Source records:
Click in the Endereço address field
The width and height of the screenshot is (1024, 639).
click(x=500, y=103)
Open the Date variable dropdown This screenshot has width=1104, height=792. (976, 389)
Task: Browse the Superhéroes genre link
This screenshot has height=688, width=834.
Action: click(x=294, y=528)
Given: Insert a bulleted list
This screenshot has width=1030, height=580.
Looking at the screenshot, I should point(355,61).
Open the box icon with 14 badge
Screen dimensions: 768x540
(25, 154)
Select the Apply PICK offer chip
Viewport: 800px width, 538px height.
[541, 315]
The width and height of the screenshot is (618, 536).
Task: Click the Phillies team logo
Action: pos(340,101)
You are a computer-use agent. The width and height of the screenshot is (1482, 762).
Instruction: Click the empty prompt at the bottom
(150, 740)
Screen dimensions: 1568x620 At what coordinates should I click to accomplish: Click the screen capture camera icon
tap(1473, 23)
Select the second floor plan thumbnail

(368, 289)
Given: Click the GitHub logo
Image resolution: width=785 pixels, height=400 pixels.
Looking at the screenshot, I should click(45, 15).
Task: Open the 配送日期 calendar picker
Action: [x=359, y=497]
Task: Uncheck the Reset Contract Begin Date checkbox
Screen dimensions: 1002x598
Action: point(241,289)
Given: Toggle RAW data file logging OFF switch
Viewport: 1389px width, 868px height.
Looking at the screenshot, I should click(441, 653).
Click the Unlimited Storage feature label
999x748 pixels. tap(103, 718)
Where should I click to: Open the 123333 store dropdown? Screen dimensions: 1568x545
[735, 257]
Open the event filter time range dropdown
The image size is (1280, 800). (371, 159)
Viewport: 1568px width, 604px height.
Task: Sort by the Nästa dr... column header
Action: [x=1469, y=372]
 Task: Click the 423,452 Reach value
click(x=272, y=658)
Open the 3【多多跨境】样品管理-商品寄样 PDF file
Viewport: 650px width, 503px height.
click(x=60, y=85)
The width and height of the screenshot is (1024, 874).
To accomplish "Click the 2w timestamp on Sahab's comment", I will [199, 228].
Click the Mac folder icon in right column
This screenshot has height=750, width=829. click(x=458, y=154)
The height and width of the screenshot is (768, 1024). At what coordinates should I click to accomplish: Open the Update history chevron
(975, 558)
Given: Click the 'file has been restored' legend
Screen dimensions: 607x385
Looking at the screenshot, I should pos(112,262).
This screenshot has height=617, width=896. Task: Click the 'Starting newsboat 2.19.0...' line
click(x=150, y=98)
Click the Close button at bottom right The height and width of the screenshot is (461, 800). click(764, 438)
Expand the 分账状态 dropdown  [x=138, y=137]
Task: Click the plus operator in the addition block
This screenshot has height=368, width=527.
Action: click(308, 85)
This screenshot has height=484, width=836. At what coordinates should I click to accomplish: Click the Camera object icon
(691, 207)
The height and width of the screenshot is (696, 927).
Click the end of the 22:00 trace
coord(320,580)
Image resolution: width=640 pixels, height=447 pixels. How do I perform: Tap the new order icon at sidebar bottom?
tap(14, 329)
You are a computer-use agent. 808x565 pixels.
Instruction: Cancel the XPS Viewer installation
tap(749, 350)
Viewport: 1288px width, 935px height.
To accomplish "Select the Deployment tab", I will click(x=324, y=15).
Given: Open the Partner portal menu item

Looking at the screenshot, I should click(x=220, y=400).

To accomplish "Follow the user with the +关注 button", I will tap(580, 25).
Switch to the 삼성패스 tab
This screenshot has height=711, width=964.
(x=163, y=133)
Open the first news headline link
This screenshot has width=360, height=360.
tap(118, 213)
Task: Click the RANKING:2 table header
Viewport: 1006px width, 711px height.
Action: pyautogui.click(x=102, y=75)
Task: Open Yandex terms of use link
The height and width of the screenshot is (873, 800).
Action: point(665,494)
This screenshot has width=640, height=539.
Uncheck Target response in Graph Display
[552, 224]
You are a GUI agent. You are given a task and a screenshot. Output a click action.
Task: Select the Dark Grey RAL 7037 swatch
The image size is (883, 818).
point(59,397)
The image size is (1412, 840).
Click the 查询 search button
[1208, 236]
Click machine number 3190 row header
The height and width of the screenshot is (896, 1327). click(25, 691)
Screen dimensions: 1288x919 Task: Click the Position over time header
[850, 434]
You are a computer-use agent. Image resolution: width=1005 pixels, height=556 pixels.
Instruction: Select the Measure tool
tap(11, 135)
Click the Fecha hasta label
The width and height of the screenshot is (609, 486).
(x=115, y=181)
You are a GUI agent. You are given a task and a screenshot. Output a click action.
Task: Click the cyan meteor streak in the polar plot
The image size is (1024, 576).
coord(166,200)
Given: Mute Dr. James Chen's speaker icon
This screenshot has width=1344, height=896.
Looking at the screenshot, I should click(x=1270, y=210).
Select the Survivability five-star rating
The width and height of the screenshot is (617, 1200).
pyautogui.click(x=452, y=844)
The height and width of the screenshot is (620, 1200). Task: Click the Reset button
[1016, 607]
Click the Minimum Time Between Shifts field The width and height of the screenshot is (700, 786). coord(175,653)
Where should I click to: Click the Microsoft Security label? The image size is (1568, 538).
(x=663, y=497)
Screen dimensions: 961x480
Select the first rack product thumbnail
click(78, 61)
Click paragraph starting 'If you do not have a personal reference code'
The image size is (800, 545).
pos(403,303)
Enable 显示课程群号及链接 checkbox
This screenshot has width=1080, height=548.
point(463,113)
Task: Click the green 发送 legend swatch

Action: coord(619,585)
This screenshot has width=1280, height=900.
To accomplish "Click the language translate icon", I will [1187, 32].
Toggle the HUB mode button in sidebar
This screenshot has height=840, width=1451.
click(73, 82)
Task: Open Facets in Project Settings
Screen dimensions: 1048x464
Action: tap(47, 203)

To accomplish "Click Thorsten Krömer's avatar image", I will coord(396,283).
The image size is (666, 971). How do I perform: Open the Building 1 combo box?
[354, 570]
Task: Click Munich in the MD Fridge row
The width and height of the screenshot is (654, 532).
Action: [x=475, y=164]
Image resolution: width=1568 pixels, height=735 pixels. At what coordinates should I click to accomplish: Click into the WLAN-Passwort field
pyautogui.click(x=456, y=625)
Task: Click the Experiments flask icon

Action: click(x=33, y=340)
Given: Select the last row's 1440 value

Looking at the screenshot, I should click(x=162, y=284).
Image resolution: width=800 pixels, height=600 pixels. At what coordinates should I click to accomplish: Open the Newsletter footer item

## About this exercise
Count the lines in the records above that contain "will". Reply with the number only.

## Result of this exercise
5